Prompt
Would you reproduce the entries exactly, including every line?

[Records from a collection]
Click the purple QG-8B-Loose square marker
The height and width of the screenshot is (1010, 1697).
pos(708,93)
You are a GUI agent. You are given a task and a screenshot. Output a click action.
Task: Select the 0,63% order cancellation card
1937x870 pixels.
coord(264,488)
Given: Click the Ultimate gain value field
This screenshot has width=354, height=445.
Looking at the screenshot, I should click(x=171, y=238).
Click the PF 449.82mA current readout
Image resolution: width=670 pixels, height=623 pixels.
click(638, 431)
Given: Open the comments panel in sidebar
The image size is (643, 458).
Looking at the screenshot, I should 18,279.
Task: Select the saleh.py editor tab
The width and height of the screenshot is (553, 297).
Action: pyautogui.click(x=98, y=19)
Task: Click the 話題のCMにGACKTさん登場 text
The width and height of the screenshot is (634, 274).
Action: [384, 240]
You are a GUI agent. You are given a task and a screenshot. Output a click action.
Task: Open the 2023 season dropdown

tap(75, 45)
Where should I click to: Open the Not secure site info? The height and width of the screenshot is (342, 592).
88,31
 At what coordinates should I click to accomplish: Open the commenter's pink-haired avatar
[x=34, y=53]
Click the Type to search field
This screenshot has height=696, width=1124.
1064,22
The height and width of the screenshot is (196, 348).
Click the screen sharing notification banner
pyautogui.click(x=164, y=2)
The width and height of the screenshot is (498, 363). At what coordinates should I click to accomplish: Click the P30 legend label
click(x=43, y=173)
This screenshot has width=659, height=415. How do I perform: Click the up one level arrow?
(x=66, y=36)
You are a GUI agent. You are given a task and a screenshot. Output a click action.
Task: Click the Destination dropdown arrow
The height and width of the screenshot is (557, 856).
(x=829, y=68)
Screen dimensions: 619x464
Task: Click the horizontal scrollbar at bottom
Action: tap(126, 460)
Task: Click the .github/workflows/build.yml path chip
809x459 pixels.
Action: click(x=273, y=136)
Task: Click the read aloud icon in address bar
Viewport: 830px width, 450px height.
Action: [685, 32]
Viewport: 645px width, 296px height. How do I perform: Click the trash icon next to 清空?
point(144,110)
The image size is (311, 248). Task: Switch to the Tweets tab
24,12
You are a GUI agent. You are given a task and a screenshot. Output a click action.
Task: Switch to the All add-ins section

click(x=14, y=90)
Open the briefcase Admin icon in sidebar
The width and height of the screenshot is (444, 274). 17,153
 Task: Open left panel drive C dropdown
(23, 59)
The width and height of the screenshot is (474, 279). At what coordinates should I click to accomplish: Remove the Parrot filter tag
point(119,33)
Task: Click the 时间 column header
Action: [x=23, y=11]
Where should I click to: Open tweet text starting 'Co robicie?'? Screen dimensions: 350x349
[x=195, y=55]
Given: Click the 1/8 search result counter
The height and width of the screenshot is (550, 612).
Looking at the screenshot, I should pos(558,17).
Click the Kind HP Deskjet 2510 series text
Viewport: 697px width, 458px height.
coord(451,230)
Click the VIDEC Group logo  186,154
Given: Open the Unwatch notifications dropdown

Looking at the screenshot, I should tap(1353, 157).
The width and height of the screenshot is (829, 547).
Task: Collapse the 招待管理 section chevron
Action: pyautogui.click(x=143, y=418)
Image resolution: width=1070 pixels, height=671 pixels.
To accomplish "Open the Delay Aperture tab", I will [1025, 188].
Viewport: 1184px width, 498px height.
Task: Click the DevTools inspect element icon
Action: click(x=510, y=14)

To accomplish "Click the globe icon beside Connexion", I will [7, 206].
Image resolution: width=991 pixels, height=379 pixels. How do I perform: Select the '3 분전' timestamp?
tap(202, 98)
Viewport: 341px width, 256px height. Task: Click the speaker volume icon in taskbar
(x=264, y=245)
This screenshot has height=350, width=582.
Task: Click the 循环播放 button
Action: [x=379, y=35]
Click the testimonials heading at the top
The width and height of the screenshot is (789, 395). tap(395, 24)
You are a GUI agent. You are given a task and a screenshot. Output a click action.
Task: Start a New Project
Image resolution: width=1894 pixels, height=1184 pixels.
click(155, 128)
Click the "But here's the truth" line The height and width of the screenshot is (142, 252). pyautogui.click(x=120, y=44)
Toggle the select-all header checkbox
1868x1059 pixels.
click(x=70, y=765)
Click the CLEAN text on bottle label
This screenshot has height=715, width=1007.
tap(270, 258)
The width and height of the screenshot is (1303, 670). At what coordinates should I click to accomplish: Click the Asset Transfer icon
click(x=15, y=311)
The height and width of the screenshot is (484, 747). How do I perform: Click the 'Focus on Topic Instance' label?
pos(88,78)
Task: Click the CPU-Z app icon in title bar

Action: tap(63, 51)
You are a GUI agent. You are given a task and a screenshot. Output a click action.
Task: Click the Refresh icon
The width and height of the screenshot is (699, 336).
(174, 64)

Task answer
Click the purple QG-8B-Loose square marker
The height and width of the screenshot is (1010, 1697).
pos(708,93)
You are a GUI agent. You are given a task and a screenshot. Output a click action.
Task: Select the 0,63% order cancellation card
1937x870 pixels.
coord(264,488)
Given: Click the Ultimate gain value field
This screenshot has width=354, height=445.
Looking at the screenshot, I should click(x=171, y=238).
Click the PF 449.82mA current readout
Image resolution: width=670 pixels, height=623 pixels.
click(638, 431)
Given: Open the comments panel in sidebar
The image size is (643, 458).
Looking at the screenshot, I should 18,279.
Task: Select the saleh.py editor tab
The width and height of the screenshot is (553, 297).
Action: pyautogui.click(x=98, y=19)
Task: Click the 話題のCMにGACKTさん登場 text
The width and height of the screenshot is (634, 274).
Action: [384, 240]
You are a GUI agent. You are given a task and a screenshot. Output a click action.
Task: Open the 2023 season dropdown

tap(75, 45)
Where should I click to: Open the Not secure site info? The height and width of the screenshot is (342, 592).
88,31
 At what coordinates should I click to accomplish: Open the commenter's pink-haired avatar
[x=34, y=53]
Click the Type to search field
This screenshot has height=696, width=1124.
1064,22
The height and width of the screenshot is (196, 348).
Click the screen sharing notification banner
pyautogui.click(x=164, y=2)
The width and height of the screenshot is (498, 363). At what coordinates should I click to accomplish: Click the P30 legend label
click(x=43, y=173)
This screenshot has width=659, height=415. How do I perform: Click the up one level arrow?
(x=66, y=36)
You are a GUI agent. You are given a task and a screenshot. Output a click action.
Task: Click the Destination dropdown arrow
The height and width of the screenshot is (557, 856).
(x=829, y=68)
Screen dimensions: 619x464
Task: Click the horizontal scrollbar at bottom
Action: tap(126, 460)
Task: Click the .github/workflows/build.yml path chip
809x459 pixels.
Action: click(x=273, y=136)
Task: Click the read aloud icon in address bar
Viewport: 830px width, 450px height.
Action: [685, 32]
Viewport: 645px width, 296px height. How do I perform: Click the trash icon next to 清空?
point(144,110)
The image size is (311, 248). Task: Switch to the Tweets tab
24,12
You are a GUI agent. You are given a task and a screenshot. Output a click action.
Task: Switch to the All add-ins section

click(x=14, y=90)
Open the briefcase Admin icon in sidebar
The width and height of the screenshot is (444, 274). 17,153
 Task: Open left panel drive C dropdown
(23, 59)
The width and height of the screenshot is (474, 279). At what coordinates should I click to accomplish: Remove the Parrot filter tag
point(119,33)
Task: Click the 时间 column header
Action: [x=23, y=11]
Where should I click to: Open tweet text starting 'Co robicie?'? Screen dimensions: 350x349
[x=195, y=55]
Given: Click the 1/8 search result counter
The height and width of the screenshot is (550, 612).
Looking at the screenshot, I should pos(558,17).
Click the Kind HP Deskjet 2510 series text
Viewport: 697px width, 458px height.
coord(451,230)
Click the VIDEC Group logo  186,154
Given: Open the Unwatch notifications dropdown

Looking at the screenshot, I should tap(1353, 157).
The width and height of the screenshot is (829, 547).
Task: Collapse the 招待管理 section chevron
Action: pyautogui.click(x=143, y=418)
Image resolution: width=1070 pixels, height=671 pixels.
To accomplish "Open the Delay Aperture tab", I will [1025, 188].
Viewport: 1184px width, 498px height.
Task: Click the DevTools inspect element icon
Action: click(x=510, y=14)

To accomplish "Click the globe icon beside Connexion", I will [7, 206].
Image resolution: width=991 pixels, height=379 pixels. How do I perform: Select the '3 분전' timestamp?
tap(202, 98)
Viewport: 341px width, 256px height. Task: Click the speaker volume icon in taskbar
(x=264, y=245)
This screenshot has height=350, width=582.
Task: Click the 循环播放 button
Action: [x=379, y=35]
Click the testimonials heading at the top
The width and height of the screenshot is (789, 395). tap(395, 24)
You are a GUI agent. You are given a task and a screenshot. Output a click action.
Task: Start a New Project
Image resolution: width=1894 pixels, height=1184 pixels.
click(155, 128)
Click the "But here's the truth" line The height and width of the screenshot is (142, 252). pyautogui.click(x=120, y=44)
Toggle the select-all header checkbox
1868x1059 pixels.
click(x=70, y=765)
Click the CLEAN text on bottle label
This screenshot has height=715, width=1007.
tap(270, 258)
The width and height of the screenshot is (1303, 670). At what coordinates should I click to accomplish: Click the Asset Transfer icon
click(x=15, y=311)
The height and width of the screenshot is (484, 747). How do I perform: Click the 'Focus on Topic Instance' label?
pos(88,78)
Task: Click the CPU-Z app icon in title bar

Action: tap(63, 51)
You are a GUI agent. You are given a task and a screenshot. Output a click action.
Task: Click the Refresh icon
The width and height of the screenshot is (699, 336).
(174, 64)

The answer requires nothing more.